De 2 a 4 de março, o TST vai sediar o Congresso “Diálogos Internacionais: Relações de Trabalho na Sociedade Contemporânea, que reunirá especialistas do Brasil e do mundo para debater os principais desafios das relações de trabalho neste século.
Um dos primeiros a falar no assunto, o presidente do TST e do Conselho Superior da Justiça do Trabalho (CSJT), ministro Vieira de Mello Filho, destacou que as mudanças tecnológicas em curso podem ser comparadas, em impacto, àquelas vividas no contexto da Revolução Industrial.
Segundo o magistrado, os novos modelos de negócios, amparados por alta tecnologia, têm transferido riscos econômicos aos trabalhadores, recusado vínculos formais de emprego e adotado formas de gestão que afetam a saúde mental, por meio da “captura da subjetividade”.
“Quadro alarmante”
Vieira de Mello Filho apresentou dados sobre trabalhadores de aplicativos que, segundo afirmou, “revelam um quadro social alarmante: jornada média superior a 10 horas diárias, sem folga semanal, com renda líquida de pouco mais de R$ 6,50 por hora”. Afirmou que 30% desses profissionais estão em situação de insegurança alimentar.
“Há uma paradoxal relação entre a modernização das técnicas produtivas e dos instrumentos comunicacionais e a mobilização, sobretudo no setor de serviços, de condições de trabalho similares àquelas verificadas quando da Revolução Industrial”, afirmou.
Relações de trabalho
O evento conta com magistrados e juristas de todo o Brasil e outros países — de forma remota e presencial. Tem como objetivo a defesa de um olhar integrado e humanista sobre os desafios atuais e futuros das relações de trabalho, em um cenário marcado por transformações tecnológicas, econômicas e ambientais.

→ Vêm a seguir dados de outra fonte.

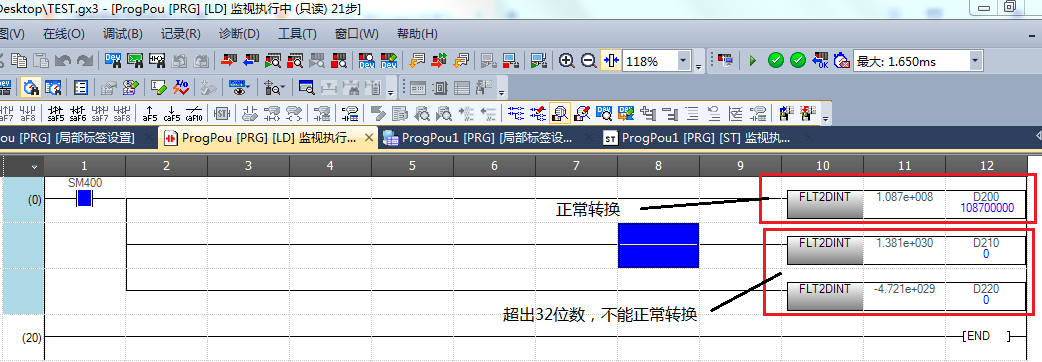
Task: Select the blue highlighted ladder cell
Action: point(659,245)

De acordo com o presidente do TST, “a tecnologia não é, em si, promotora de opressão ou desigualdade, mas seus usos podem produzir efeitos distintos”. Em função disso, ele defendeu a centralidade do Estado Democrático de Direito e do Direito do Trabalho como instrumentos civilizatórios capazes de evitar a degradação do tecido social diante da concentração de riqueza e poder econômico.
Direito humano do trabalho
Já o presidente do Supremo Tribunal Federal (STF) e do Conselho Nacional de Justiça (CNJ), ministro Edson Fachin, afirmou que refletir sobre as relações de trabalho contemporâneas é, antes de tudo, “tratar do direito humano ao trabalho decente”. Segundo ele, além de ter um posto remunerado, é preciso que o trabalho seja digno e proporcione condições materiais, sociais e emocionais compatíveis com a dignidade da pessoa humana.

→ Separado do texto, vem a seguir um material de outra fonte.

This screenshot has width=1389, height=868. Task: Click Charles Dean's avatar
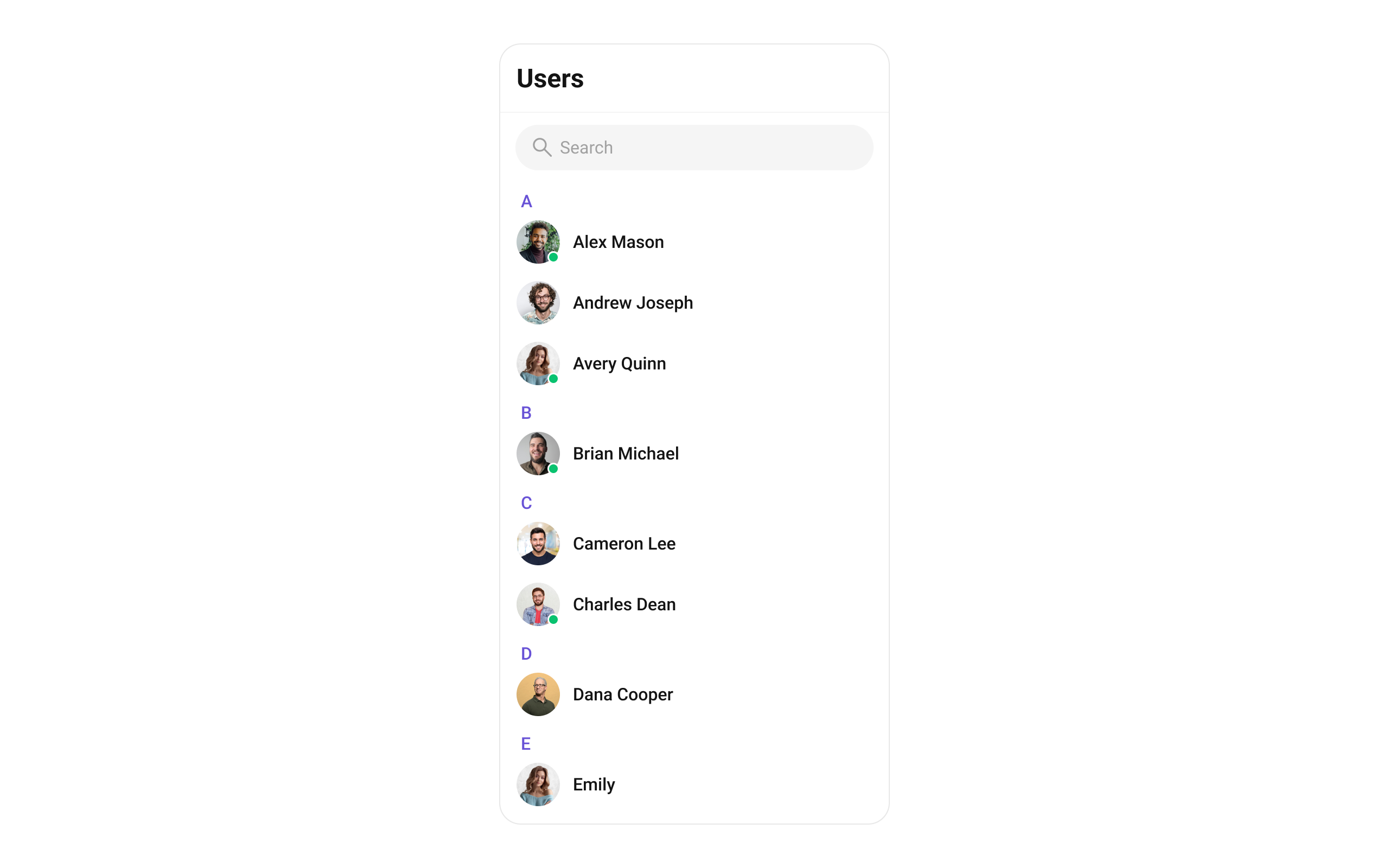click(538, 604)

Fachin citou, dentre as iniciativas em curso no CNJ para combater o problema, a criação do chamado Observatório do Trabalho Decente do Poder Judiciário, que terá a missão de regulamentar uma política de cuidados no âmbito do Judiciário, a partir da recente opinião consultiva da Corte Interamericana de Direitos Humanos sobre a tríplice dimensão do cuidado: o direito de cuidar, de ser cuidado e de se cuidar.
Reflexo de transformações sociais
A presidente do Superior Tribunal Militar (STM), ministra Maria Elisabeth Rocha, disse que o sistema jurídico reflete as transformações sociais e deve responder aos desafios de um mundo em constante redefinição. Para ela, o congresso transcende fronteiras institucionais e toca o cerne da justiça social, da dignidade humana e do desenvolvimento sustentável.
O corregedor-geral da Justiça do Trabalho, ministro José Roberto Freire Pimenta, outro a falar, frisou que o Direito permanece como instrumento civilizatório capaz de enfrentar a concentração de poder e riqueza intensificada pela revolução tecnológica. O ministro observou que o elevado número de demandas repetitivas na Justiça do Trabalho decorre, em grande medida, do descumprimento reiterado de normas trabalhistas.
Ele defendeu o intercâmbio internacional “para examinar modelos comparados de jurisdição trabalhista” e destacou a importância de se discutir temas como a regulamentação do trabalho em plataformas, o fortalecimento sindical e soluções interdisciplinares para as assimetrias contemporâneas. O Congresso vai até esta quarta-feira (04/03), na sede do TST.